The update operation consists of an initial validation step where the records on-disk are assessed to ensure that they are compatible with the proposed schema change. For example, let's say there is a string field A which is already present in the documents on-disk but is not part of the schema. If you try to update the collection schema by adding a field A with type integer, the validation step will reject this change as it's incompatible with the type of data already present.

If the validation is successful, the actual schema change is done and the records are indexed / re-indexed / dropped as per the requested change. The process is complete as soon as the API call returns (make sure you use a large client timeout value). Because of the blocking nature of the update, we recommend doing the change during off-peak hours.

Alternatively, you can also use the alias feature to do zero downtime schema changes.

# Modifying an existing field

Since Typesense currently only supports adding/deleting a field, any modifications to an existing field should be expressed as a drop + add operation. All fields except the id field can be modified.

For example, to add a facet property to the company_category field, we will drop + add it in the same change set:

curl "http://localhost:8108/collections/companies" \
       -X PATCH \
       -H "Content-Type: application/json" \
       -H "X-TYPESENSE-API-KEY: ${TYPESENSE_API_KEY}" \
       -d '{
         "fields": [
           {"name": "company_category", "drop": true },
           {"name": "company_category", "type": "string", "facet": true }   
         ]
       }'

# Using an alias

If you need to do zero-downtime schema changes, you could also re-create the collection fully with the updated schema and use the Collection Alias feature to do a zero-downtime switch over to the new collection:

Let's say you have a collection called movies_jan_1 that you want to change the schema for.
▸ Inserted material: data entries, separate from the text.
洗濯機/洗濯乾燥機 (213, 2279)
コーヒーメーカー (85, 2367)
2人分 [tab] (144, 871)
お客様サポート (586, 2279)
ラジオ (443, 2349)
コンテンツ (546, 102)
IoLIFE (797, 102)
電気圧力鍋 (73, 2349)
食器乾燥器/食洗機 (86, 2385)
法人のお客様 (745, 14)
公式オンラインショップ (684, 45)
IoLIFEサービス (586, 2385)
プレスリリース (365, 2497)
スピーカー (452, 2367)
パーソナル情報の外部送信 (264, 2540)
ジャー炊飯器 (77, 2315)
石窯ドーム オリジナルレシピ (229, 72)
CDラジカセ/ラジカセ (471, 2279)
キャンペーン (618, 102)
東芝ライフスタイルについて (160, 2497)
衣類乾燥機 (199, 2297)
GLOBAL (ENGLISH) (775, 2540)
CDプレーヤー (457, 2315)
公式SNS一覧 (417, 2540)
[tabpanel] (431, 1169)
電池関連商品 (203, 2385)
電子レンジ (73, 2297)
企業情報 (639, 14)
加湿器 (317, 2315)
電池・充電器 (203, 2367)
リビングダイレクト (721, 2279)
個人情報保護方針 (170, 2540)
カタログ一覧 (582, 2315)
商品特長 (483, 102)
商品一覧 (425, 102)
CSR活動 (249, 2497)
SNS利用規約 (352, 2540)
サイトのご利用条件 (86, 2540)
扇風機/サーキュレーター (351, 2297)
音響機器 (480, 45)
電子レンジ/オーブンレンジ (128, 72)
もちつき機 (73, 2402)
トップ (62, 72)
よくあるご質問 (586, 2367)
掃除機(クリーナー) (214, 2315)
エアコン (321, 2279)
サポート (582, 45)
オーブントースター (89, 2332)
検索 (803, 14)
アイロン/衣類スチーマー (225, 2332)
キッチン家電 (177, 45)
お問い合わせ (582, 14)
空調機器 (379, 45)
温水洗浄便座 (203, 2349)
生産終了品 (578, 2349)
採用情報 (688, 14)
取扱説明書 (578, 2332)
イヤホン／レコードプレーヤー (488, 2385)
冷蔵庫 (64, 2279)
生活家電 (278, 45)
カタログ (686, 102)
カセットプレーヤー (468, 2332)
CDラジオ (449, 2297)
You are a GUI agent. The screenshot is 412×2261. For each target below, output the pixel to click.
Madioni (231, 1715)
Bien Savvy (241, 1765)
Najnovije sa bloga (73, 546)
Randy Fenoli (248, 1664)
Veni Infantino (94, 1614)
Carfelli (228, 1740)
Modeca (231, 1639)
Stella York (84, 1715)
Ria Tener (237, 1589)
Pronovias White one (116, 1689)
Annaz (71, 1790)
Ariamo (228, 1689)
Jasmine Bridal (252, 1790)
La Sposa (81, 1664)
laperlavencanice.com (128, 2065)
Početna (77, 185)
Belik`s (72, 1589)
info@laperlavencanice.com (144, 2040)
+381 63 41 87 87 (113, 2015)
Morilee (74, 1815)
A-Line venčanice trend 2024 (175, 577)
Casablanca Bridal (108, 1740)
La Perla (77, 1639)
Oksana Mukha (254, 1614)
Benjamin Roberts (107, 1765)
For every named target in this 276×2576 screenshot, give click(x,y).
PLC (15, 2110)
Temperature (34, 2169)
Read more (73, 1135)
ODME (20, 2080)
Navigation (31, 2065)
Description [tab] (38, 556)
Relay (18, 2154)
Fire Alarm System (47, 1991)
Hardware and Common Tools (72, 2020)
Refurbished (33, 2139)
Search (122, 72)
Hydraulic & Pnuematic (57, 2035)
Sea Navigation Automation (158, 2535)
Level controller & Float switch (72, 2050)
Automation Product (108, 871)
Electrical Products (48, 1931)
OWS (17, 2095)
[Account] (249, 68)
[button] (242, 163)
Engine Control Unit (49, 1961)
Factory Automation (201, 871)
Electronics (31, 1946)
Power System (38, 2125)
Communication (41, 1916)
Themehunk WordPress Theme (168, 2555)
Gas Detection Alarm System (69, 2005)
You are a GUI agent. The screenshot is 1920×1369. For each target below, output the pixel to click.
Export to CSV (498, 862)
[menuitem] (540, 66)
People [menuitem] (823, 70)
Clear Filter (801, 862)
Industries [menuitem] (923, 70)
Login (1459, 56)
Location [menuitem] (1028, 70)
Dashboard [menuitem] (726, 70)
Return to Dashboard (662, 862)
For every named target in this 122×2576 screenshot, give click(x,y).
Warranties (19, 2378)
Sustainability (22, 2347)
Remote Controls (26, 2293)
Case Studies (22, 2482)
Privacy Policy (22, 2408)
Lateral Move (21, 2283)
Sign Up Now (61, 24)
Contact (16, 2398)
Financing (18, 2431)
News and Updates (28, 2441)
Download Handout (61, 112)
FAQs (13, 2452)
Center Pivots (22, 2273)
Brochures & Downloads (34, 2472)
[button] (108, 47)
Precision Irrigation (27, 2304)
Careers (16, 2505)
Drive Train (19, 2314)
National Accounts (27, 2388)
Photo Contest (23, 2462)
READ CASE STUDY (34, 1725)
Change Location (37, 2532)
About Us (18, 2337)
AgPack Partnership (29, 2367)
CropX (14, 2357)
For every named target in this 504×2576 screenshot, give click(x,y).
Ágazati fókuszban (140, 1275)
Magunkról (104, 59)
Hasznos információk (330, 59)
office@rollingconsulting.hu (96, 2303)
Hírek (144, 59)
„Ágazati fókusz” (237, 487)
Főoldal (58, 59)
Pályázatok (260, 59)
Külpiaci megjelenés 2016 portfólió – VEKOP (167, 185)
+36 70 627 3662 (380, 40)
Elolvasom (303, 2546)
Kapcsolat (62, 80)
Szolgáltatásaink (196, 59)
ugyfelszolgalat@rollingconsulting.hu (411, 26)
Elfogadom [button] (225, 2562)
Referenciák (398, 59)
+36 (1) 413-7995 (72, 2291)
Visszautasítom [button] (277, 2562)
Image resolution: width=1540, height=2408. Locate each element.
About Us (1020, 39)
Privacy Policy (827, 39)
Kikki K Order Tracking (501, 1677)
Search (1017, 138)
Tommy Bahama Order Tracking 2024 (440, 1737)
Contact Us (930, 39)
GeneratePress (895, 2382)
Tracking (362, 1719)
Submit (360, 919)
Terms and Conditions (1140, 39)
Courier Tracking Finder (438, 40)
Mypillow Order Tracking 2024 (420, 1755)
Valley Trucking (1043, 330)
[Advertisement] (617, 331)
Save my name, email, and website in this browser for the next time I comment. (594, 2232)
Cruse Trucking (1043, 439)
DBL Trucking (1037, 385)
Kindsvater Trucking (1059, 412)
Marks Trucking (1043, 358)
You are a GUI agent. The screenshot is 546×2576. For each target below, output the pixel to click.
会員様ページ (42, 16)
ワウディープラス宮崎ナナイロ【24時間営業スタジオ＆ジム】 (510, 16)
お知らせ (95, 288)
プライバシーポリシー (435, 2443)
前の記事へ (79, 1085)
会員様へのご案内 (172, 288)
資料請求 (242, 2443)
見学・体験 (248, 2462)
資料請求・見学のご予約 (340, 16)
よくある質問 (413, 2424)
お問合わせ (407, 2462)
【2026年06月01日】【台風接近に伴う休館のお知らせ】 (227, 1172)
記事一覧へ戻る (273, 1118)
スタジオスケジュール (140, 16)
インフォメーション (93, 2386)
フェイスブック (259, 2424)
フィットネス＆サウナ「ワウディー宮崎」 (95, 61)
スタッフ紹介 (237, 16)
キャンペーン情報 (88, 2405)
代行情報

  1. First create an alias pointing to your collection. For eg: create an alias called movies pointing to movies_jan_1. Use this collection alias in your application to search / index documents in your collection.
  2. Create a new timestamped collection with the updated collection schema. For eg: movies_feb_1.
  3. In your application, temporarily write to both the old collection and also to the new collection in parallel - essentially dual writes. Eg: Send writes both to the movies_jan_1 collection and also to the new movies_feb_1 collection.
  4. Now, upsert the data from your primary database into the new collection. Eg movies_feb_1.
  5. Update the collection alias to now point to the new collection. Eg: Update movies to now point to movies_feb_1.
  6. Stop your application from sending writes to the old collection and drop the old collection, movies_jan_1 in our example.

Once you update the alias, any search / indexing operations will go to the new collection (eg: movies_feb_1) without you having to do any additional application-side changes.

# Dynamic field additions

If you only need to add new fields to the schema on the fly, we recommend using auto-schema detection when creating the collection. You can essentially define RegEx field names and when documents containing new field names that match the RegEx come in, the new fields will automatically be added to the schema.